27.233, y en el mentado Decreto-Ley N° 6.704/63.

Que la Ley Nº 2.268 regula la importación de animales que padezcan enfermedades contagiosas o defectos hereditarios.

Que las Leyes Nros. 2.793 y 3.708 facultan al PODER EJECUTIVO NACIONAL

a tomar medidas conducentes a combatir y extirpar la langosta que

apareciere en cualquier punto del país.

Que la Ley Nº 4.863 y su Decreto-Ley modificatorio Nº 15.245 de fecha

22 de agosto de 1956 establecen la obligación de destruir las tucuras.

Que el Decreto Nº 2.628 de fecha 15 de mayo de 1968 declara obligatoria

la tenencia de la libreta sanitaria habilitada por el entonces Servicio

de Luchas Sanitarias, dependiente de la ex DIRECCIÓN GENERAL DE SANIDAD

ANIMAL de la ex SECRETARÍA DE ESTADO DE AGRICULTURA Y GANADERÍA, para

todo propietario de ganado en la zona del país ubicada al norte de los

Ríos Negro y Limay.

Que la Ley Nº 25.369 declara la emergencia sanitaria nacional para la lucha contra la plaga del Picudo del Algodonero.

Que el Decreto-Ley Nº 2.872 de fecha 13 de marzo de 1958 amplía el

artículo 10 de la Ley Nº 3.959 de Policía Sanitaria de los Animales.

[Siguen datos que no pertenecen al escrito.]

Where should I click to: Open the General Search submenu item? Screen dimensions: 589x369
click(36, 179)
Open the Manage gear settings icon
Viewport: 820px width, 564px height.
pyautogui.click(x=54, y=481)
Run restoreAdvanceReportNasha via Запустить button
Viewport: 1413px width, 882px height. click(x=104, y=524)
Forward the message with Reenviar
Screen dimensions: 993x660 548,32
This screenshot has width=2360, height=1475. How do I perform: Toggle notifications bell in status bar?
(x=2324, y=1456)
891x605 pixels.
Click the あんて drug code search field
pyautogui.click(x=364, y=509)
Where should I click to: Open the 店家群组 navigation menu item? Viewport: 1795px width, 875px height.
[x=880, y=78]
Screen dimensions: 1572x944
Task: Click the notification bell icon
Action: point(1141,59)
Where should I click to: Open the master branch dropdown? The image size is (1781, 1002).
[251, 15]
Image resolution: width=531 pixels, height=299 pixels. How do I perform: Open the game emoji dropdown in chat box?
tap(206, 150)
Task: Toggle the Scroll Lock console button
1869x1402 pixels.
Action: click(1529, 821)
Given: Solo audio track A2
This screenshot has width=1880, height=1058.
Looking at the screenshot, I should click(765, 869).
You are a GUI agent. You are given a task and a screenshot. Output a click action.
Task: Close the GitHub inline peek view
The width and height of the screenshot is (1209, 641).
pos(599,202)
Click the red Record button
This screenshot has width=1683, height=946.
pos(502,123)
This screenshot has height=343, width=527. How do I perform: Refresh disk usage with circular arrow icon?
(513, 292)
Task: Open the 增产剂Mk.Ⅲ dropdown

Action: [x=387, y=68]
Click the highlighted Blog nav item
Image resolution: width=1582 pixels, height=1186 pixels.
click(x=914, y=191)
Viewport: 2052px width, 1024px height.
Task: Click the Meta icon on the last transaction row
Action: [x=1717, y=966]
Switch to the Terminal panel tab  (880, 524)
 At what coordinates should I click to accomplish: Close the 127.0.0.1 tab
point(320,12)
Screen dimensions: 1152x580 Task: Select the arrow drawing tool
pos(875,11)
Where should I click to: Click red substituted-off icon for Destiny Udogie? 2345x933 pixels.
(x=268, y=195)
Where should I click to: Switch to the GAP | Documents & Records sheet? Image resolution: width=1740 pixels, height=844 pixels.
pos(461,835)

Que el Decreto-Ley Nº 7.845 de fecha 8 de octubre de 1964 establece que

los fabricantes de alimentos para animales deberán inscribirse en el

Registro pertinente.

Que el Decreto reglamentario Nº 5.153 de fecha 5 de marzo de 1945,

convalidado por la Ley N° 12.979, establece la acción oficial en la

lucha preventiva contra la Fiebre Aftosa.

Que el Decreto Nº 89.048 de fecha 26 de agosto de 1936 establece la

higienización y desinfección de todo vehículo que se utilice para el

transporte de ganado.

Que el Decreto Nº 80.297 de fecha 21 de diciembre de 1940 obliga a la

instalación en los lugares de concentración de ganado, de una playa

para desinfección de vehículos.

Que el Decreto Nº 12.405 de fecha 11 de junio de 1956 declara plagas

del agro a las langostas comúnmente denominadas invasoras y demás

acridoideos, conocidos con el nombre vulgar de tucuras.

Que el Decreto Nº 5.514 de fecha 29 de junio de 1961 reglamenta la comodidad y seguridad en el transporte de los animales.

Que el Decreto Nº 647 de fecha 15 de febrero de 1968 prohíbe el uso de tucuricidas formulados con dieldrin y heptacloro.